• _TASK DIRECTIONS_: Return each line below exactly as it reads, and omit any image in it.

• _MATERIAL TO PROCESS_:
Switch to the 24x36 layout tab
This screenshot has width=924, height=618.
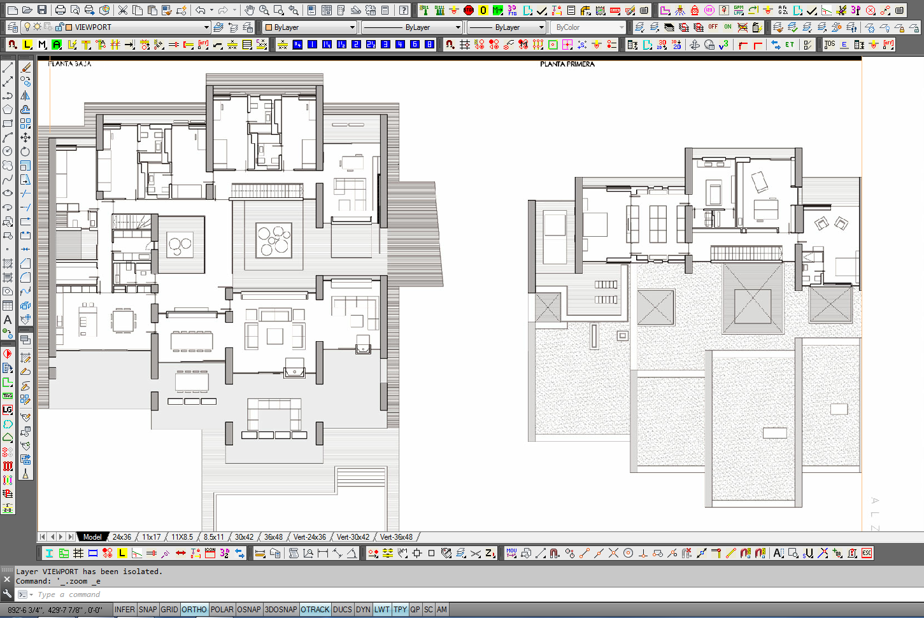[x=122, y=537]
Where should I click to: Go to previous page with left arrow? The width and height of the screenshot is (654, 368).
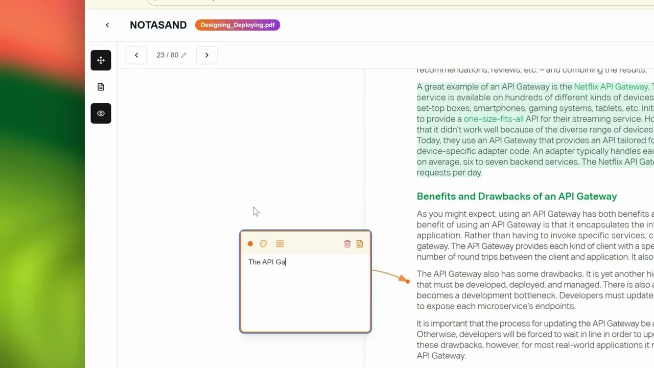point(136,55)
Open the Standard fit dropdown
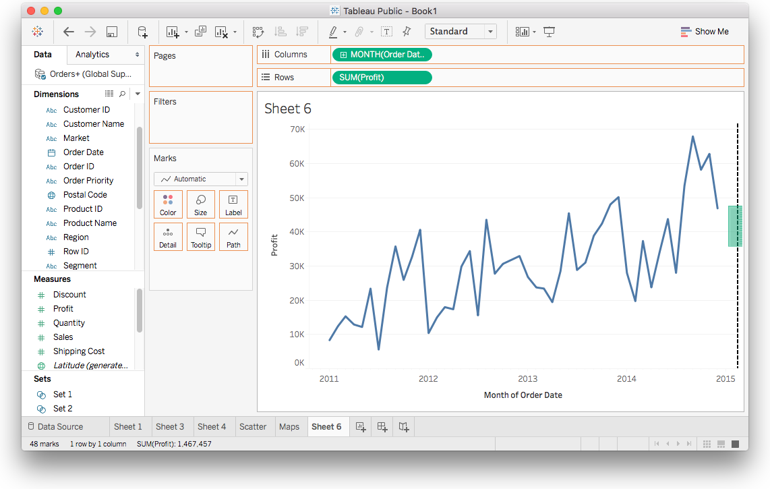 pos(461,32)
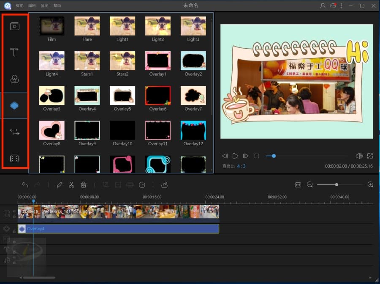Toggle the preview volume speaker
Screen dimensions: 380x284
pyautogui.click(x=359, y=156)
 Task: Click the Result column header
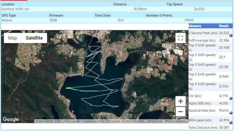coord(224,26)
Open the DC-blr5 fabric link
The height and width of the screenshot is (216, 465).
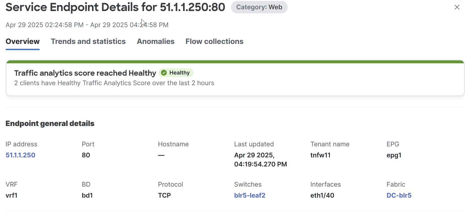(399, 195)
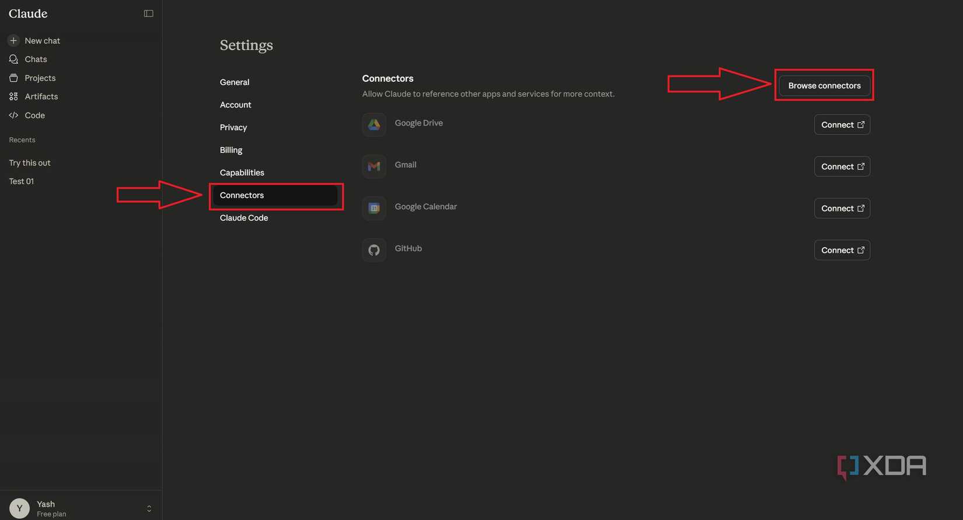Image resolution: width=963 pixels, height=520 pixels.
Task: Open the recent chat 'Try this out'
Action: pos(30,162)
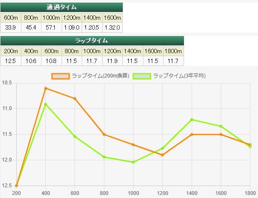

• _SOLUTION TO THE EXERCISE_:
Switch to the 24x36 layout tab
This screenshot has width=924, height=618.
[x=122, y=537]
Where should I click to: Go to previous page with left arrow? The width and height of the screenshot is (654, 368).
point(136,55)
Open the Standard fit dropdown
 pos(461,32)
Toggle the preview volume speaker
Screen dimensions: 380x284
pyautogui.click(x=359, y=156)
 Task: Click the Result column header
coord(224,26)
Open the DC-blr5 fabric link
The height and width of the screenshot is (216, 465).
(399, 195)
Image resolution: width=963 pixels, height=520 pixels.
Task: Open the recent chat 'Try this out'
Action: pos(30,162)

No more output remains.